1.2.2 For the purposes of this Agreement, each of the Tender Offer
Payment, the Post-Tender Offer Payment and the Pre-Tender Offer Payment,
shall be severally referred to as an "ADDITIONAL PAYMENT".
1.2.3. The Additional Payment, as the case may be, shall be made by
wire transfer of immediately available funds to a bank account designated
by the Seller.
2. Execution of Agreement and Closing of Transfer and Purchase.
2.1 SIGNING. This Agreement shall be executed by the all of the relevant
Parties, on the date first listed above.
2.2 CLOSING. The sale, assignment, transfer and delivery of the Shares and
the purchase thereof by the Purchaser shall take place at a closing (the
"CLOSING") to be held at a time and place to be mutually agreed upon by the
Parties hereto.
2.3 TRANSACTIONS AT CLOSING. At the Closing, the following transactions
shall occur, which transactions shall be deemed to take place simultaneously and
no transaction shall be deemed to have been completed or any document delivered
until all such transactions have been completed and all required documents
delivered:
(a) Each of the Seller and the Purchaser, shall duly execute the
requisite actions under applicable law to effect the transfer of title and
registration of the Shares in the name of the Purchaser.

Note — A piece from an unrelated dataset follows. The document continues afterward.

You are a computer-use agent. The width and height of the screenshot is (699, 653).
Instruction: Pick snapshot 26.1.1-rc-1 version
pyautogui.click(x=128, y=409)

(b) The Purchaser shall cause the Company to deliver to it a validly
executed share certificate covering all of the Shares, issued in the name
of the Purchaser.
(c) a resolution of the Seller's shareholders approving the execution
and performance of this Agreement and any ancillary document thereto (the
"TRANSACTION DOCUMENTS") and the transfer of the Shares pursuant to the
terms set forth herein.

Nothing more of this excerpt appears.